As of this May, Rev. Fife said, about 300 churches and synagogues are part of the sanctuary network and 16 cities, 11 universities and the state of New Mexico have declared themselves sanctuaries.

Last December Archbishop Arturo Rivera Damas of San Salvador, El Salvador, wrote to the U.S. Congress begging for haven in the U.S. for Salvadorans fleeing violence in their country.

“I…ask each and every one of you…that you open your arms, your hearts, and your Christian charity to my suffering people and that you double your efforts against the deportation of Salvadoran refugees,” he wrote.

“…The war is part of the daily life of our population throughout the country and the deepening of the military conflict offers a future of greater pain, uncertainty and suffering for the grand majority of Salvadorans.”

“During this time of war,” he continued, “deportation is an act which is contrary to the law of our Father, who asked that we ‘clothe the naked, feed the hungry, give refuge to the persecuted…’ To return the persecuted to the source, the origin, the cause of his suffering, is an act of injustice in the eyes of Christian love.”

This is the position that has been taken by the defendants in the sanctuary case, who say that they are acting out of a Gospel mandate to help the refugees and deny that they are breaking the law.

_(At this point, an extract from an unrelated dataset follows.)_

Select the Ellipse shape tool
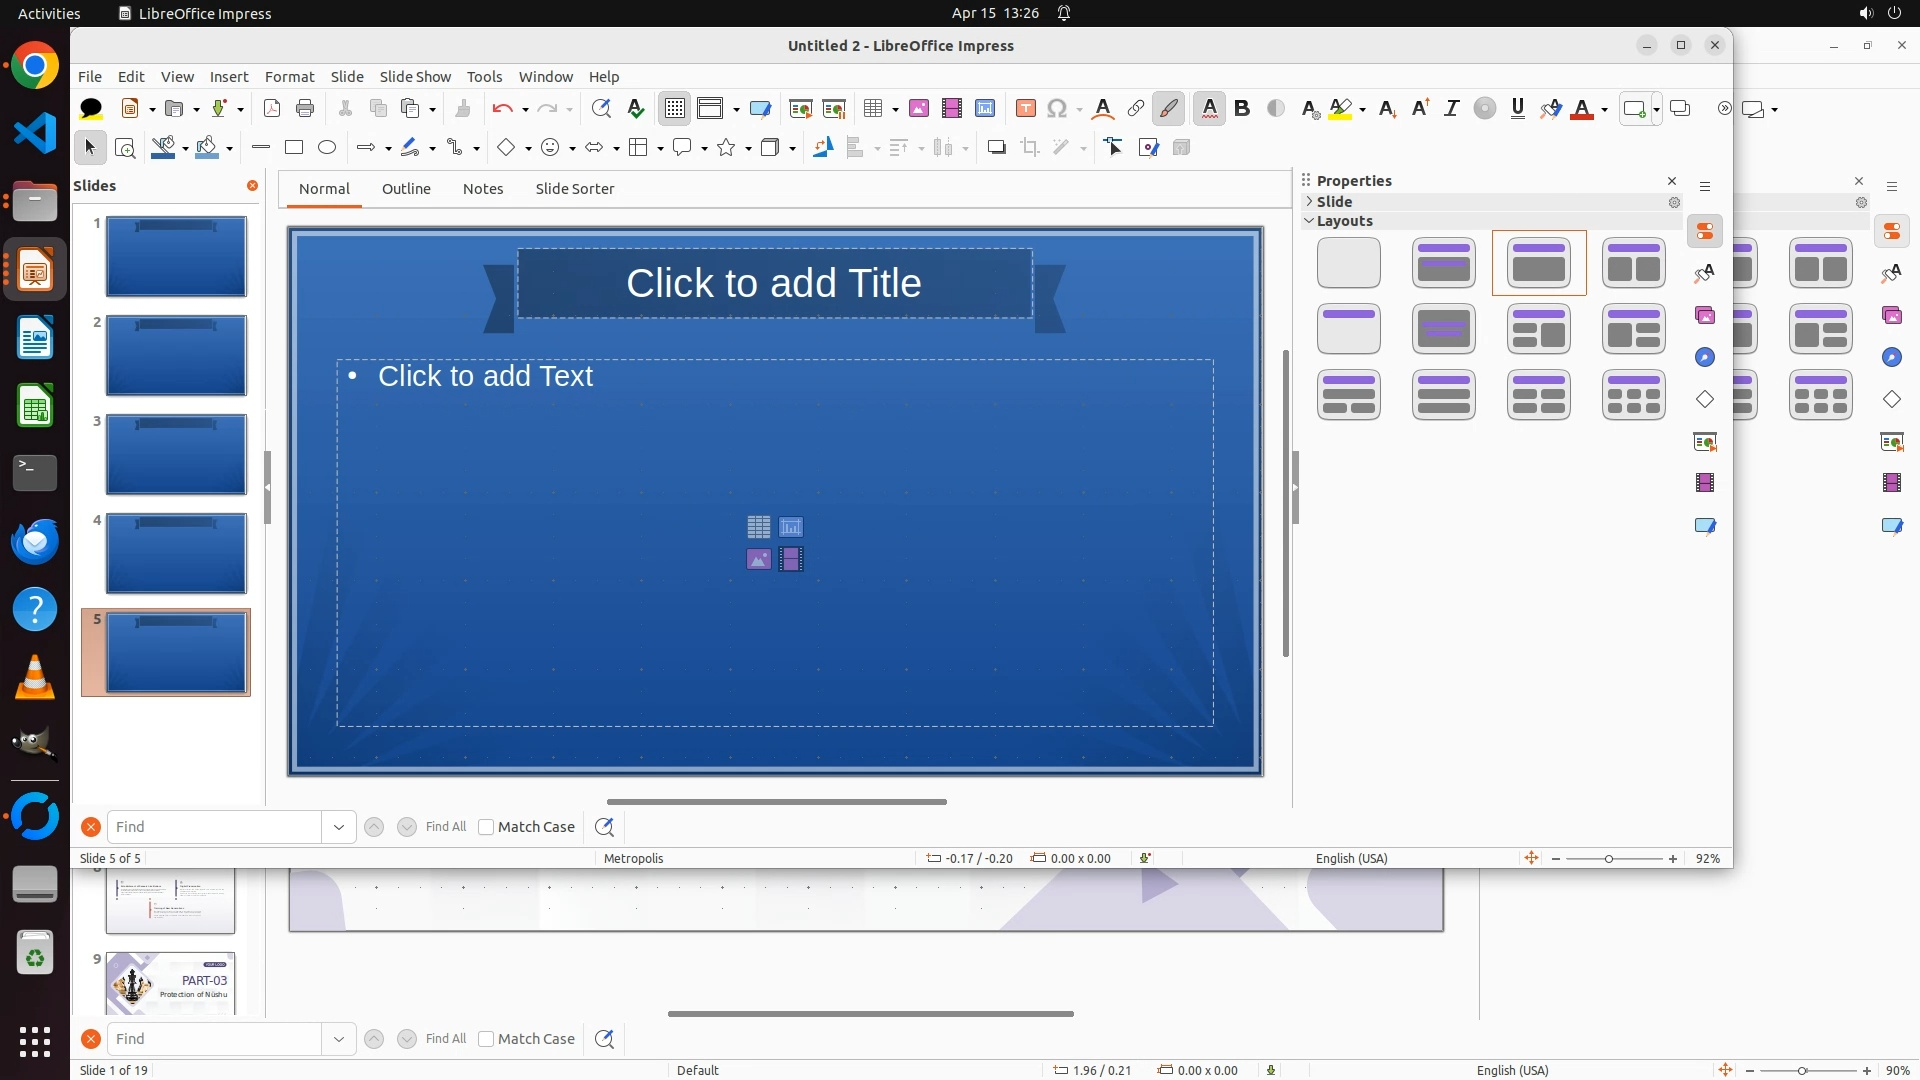click(x=327, y=148)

Speaking at a worship service at North Decatur Presbyterian Church in Decatur May 8 and at the Presbyterian Center in Atlanta May 9, Rev. Fife repeated the words of a nun in Dallas, Texas, which summed up the moment for him. She called the convictions and possible jail terms for the defendants “a reality check,” Rev. Fife said, “a time when we decide if we take the faith seriously or not.”

They view the convictions in light of the suffering taking place among Christians in Central American, where church persecution has meant torture and death. “We cannot hold a candle to the church in El Salvador, Guatemala, Nicaragua and Honduras,” Rev. Fife said at the worship service, saying that given the persecution of Christians there “what we’re facing still resembles a Sunday school picnic.”

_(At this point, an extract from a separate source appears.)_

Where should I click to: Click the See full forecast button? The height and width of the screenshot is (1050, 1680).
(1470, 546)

While some may look upon receiving refugees as an act of Christian charity, his view is much more radical, saying that those who come from Central America “convert North Americans to the Christian faith. They teach us how to read the Bible again.”

At the worship service he read from the Book of Daniel in which three young men were ordered to bow down to a graven image or be thrown in the fiery furnace. “Now the government has made it very clear that they are serious, that we bow down to the graven image, the golden image they have set up,” he told those gathered.

Asked afterward if he believed that the U.S. government was the “idol,” he said the idol was “the assertion of government officials that we should abandon human rights and submit both to lawless authority in the U.S. and to the subjugation of the people of Central America.”

Asked about the importance of submitting to legitimate government authority, he said, “we always have responsibility to authorities if they are being responsible in their positions.”

He said the Nuremberg trials after World War II established the legal position that “there is responsibility that goes beyond obedience to authority” when human rights are being violated. The sanctuary defendants believe that Central Americans are being deported back to their homelands and to possible persecution and death although U.S. refugee laws and international law say those with “a well-founded fear of persecution” should not be deported back to their homeland.

In analyzing the reality of the situation in Central America, he asked rhetorically, “Do we believe (U.S. Attorney General) Ed Meese or do we believe Archbishop Rivera Damas?”

For Christians, he said, the decision ought to be obvious, “but for some reason it’s not.”